Everard M L, Devadason S G, Le Souef P N
Department of Respiratory Medicine, Princess Margaret Hospital for Children, Perth, Western Australia.
Thorax. 1996 May;51(5):537-9. doi: 10.1136/thx.51.5.537.
Drug deposited within the upper airways of patients using dry powder inhalers does not contribute to the therapeutic effect but can result in unwanted local side effects and, when swallowed, may contribute to systemic effects. A chamber has been devised which uses the centrifugal force generated by the Turbohaler to remove large "non-respirable" particles with a view to minimising deposition in the upper airway. An in vitro study was performed to determine whether such a chamber could reduce the dose contained in coarse particles without having a significant effect on the "respirable dose".
The mouthpiece of a 200 micrograms Turbohaler was modified to allow a small volume chamber to be attached. The particle size distribution generated by the Turbohaler was assessed using a multi-stage liquid impinger with a flow rate of 60 l/min. The quantity of drug on each stage was quantified using an ultraviolet spectrophotometric technique. For each experiment 10 actuations were used to ensure adequate quantities of drug on each stage. Particles depositing on stages 3 + 4 have a diameter of < 6.8 microns and are arbitrarily referred to as the "respirable dose". The particle size distribution obtained using the Turbohaler (n = 10) was compared with that from the Turbohaler+ chamber (n = 11).
The addition of the chamber resulted in the mean (SD) dose contained in larger "non-respirable" particles depositing on stages 1 + 2 being reduced from 52.2 (12.3) to 29.6 (6.9) micrograms per actuation. However, the chamber did not affect the "respirable" dose. The dose contained in particles with a diameter of < 6.8 microns from the standard Turbohaler was 91.1 (8.9) micrograms compared with 82.4 (18.6) micrograms when used with the chamber.

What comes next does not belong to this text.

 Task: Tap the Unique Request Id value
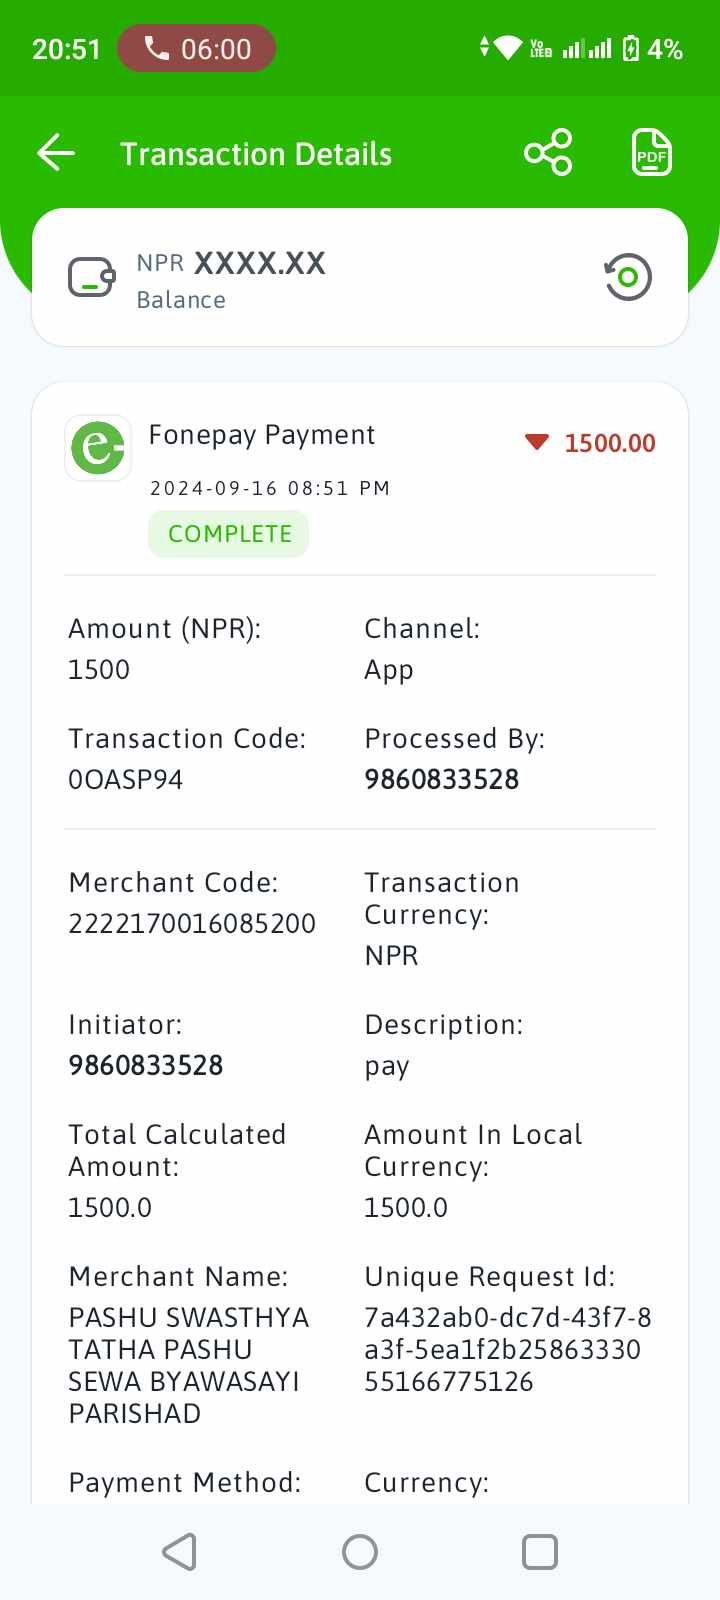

These results indicate that it is possible to devise an effective particle size selection device for the Turbohaler. It may be possible to produce such devices for other dry powder inhalers, although the design would need to be tailored to each particular device.
使用干粉吸入器的患者,药物沉积在上呼吸道中对治疗效果无贡献,但会导致不必要的局部副作用,且吞咽后可能产生全身作用。已设计出一种腔室,利用都保产生的离心力去除大的“不可吸入”颗粒,以尽量减少在上呼吸道的沉积。进行了一项体外研究,以确定这种腔室能否减少粗颗粒中的药物剂量,同时又不显著影响“可吸入剂量”。
对200微克都保的吸嘴进行改造,以便连接一个小容量腔室。使用流速为60升/分钟的多级液体冲击器评估都保产生的颗粒大小分布。采用紫外分光光度技术对每个阶段的药物量进行定量。每次实验使用10次揿压,以确保每个阶段有足够量的药物。沉积在第3 + 4阶段的颗粒直径<6.8微米,被任意称为“可吸入剂量”。将使用都保(n = 10)获得的颗粒大小分布与使用都保+腔室(n = 11)获得的进行比较。
添加腔室后,沉积在第1 + 2阶段的较大“不可吸入”颗粒中的平均(标准差)剂量从每次揿压52.2(12.3)微克降至29.6(6.9)微克。然而,腔室并未影响“可吸入”剂量。标准都保产生的直径<6.8微米颗粒中的剂量为91.1(8.9)微克,与使用腔室时的82.4(18.6)微克相比。
这些结果表明,有可能为都保设计一种有效的颗粒大小选择装置。虽然设计需要针对每个特定装置进行调整,但有可能为其他干粉吸入器生产此类装置。